== What to do ==
Your answer should be every line of the records that contains the word "computer", copied as it stands.

== Raw data ==
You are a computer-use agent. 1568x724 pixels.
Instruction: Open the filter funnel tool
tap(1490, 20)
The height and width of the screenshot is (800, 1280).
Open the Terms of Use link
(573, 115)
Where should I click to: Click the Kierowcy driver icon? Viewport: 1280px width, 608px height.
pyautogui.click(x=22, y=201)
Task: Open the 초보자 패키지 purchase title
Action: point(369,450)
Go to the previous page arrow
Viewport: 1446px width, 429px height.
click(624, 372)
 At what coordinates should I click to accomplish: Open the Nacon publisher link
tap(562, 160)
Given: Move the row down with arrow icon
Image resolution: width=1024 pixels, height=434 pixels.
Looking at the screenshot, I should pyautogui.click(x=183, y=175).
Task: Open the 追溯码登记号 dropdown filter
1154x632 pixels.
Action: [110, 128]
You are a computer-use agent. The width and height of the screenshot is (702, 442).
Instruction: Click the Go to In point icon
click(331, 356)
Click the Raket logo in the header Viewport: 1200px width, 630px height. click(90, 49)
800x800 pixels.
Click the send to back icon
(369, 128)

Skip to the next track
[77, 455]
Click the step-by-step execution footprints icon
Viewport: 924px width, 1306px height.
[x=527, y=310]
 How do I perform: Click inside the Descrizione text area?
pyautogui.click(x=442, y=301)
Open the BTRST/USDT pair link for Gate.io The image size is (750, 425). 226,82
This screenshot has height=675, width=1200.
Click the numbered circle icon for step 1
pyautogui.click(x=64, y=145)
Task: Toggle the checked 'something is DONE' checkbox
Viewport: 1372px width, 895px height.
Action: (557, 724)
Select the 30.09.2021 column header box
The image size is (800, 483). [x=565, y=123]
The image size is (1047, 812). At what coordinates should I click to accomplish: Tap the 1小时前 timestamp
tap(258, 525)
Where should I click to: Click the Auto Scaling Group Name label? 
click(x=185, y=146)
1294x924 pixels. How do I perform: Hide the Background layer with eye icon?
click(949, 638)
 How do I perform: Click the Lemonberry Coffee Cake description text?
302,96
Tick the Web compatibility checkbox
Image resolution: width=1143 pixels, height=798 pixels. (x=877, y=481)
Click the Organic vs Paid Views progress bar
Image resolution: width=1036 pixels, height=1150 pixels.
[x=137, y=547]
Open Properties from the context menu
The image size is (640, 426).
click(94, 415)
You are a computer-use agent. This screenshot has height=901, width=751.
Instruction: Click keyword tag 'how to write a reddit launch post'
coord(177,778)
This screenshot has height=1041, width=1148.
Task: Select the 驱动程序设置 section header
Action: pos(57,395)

== Response to this exercise ==
You are a computer-use agent. 1568x724 pixels.
You are a computer-use agent. The width and height of the screenshot is (702, 442).
You are a computer-use agent. This screenshot has height=901, width=751.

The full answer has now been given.